En la Argentina del nuevo modelo, de manera inédita se desendeudó al país y pudimos cortar el cordón umbilical con los organismos multilaterales de crédito externo, a los que nos habían anudado los militares de 1955. Entonces sí “la economía, estúpidos” se subordinó a la política y se colocó al servicio del país y de las mayorías populares.
         No se le puede llamar “viento de cola” a la creación de 125.000 nuevas empresas de industria y comercio, entre 2003 y 2009; a un aumento del empleo industrial constante de más del 33 por ciento; al descenso de la desocupación, desde el 20,4 por ciento al 7,9 por ciento; al incremento de la participación salarial en el PBI que ya alcanza al 43 por ciento. Es política y no “viento de cola” el haber llegado a los 5.500.000 jubilados y a más de 1.000.000 de pensionados; con 14 aumentos consecutivos de la jubilación mínima que trepó en un 600 por ciento. Es política la creación de casi cinco millones de nuevos puestos de trabajo, con una remuneración media que creció entre 2002 y 2009 en más del 56 por ciento, ubicándose en la más elevada de los últimos 23 años. Es política pública también que se haya reducido el empleo informal en más del 15 por ciento y que el salario mínimo y vital aumentara el 820 por ciento con relación a la década neoliberal del ’90.
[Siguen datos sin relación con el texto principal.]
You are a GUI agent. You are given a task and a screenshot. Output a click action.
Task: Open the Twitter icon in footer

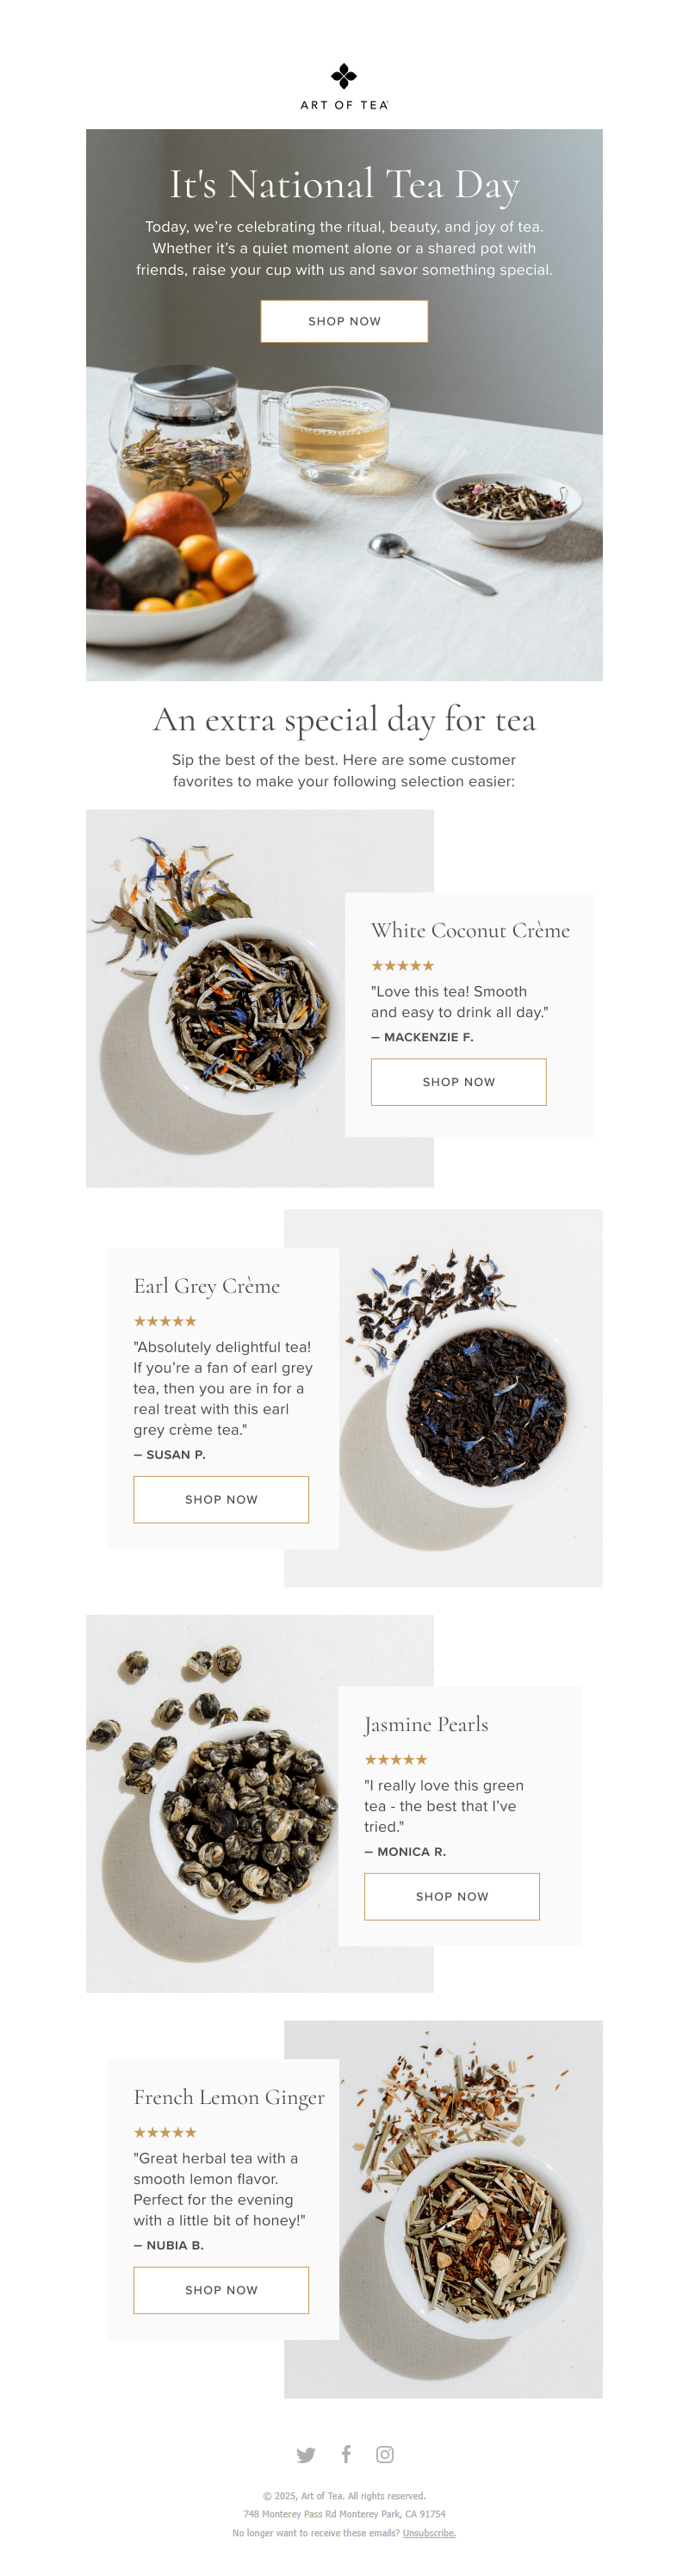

         Tampoco es “viento de cola” que hayamos superado el 6,2 presupuestado para la Educación; que la ciencia y la tecnología ahora estén valorizadas; que se hayan repatriado cerebros que debieron emigrar porque los habían mandado a “lavar platos”; No lo son las políticas sociales integrales más activas en la historia de los últimos 50 años; ni las obras de infraestructura nacional abarcadoras de todo el territorio; ni la cobertura y previsión de la salud, la contención de la niñez, la adolescencia, la familia y los adultos mayores.
         Esta nueva Argentina que construimos y seguiremos construyendo entre todos, es posible porque estamos aprendiendo a miramos entre nosotros para superar problemas que parecían insalvables. Podremos tener diversidad de opiniones y de miradas, pero el campo nacional y popular vuelve a estar unido tras un proyecto de país en el que nos reconocemos a partir de ese valor esencial que es la solidaridad, que hace sólido al tejido social dañado con tanto fervor antiargentino. Entonces hermanos y hermanas que habitan nuestro suelo: bienvenido el “viento de cola” si somos capaces de generar una corriente de pensamiento, de acción y de organización social orientada a un destino común. Así cancelaremos el individualismo que nos hizo dependientes. Así podremos seguir el camino de la auténtica liberación personal y colectiva.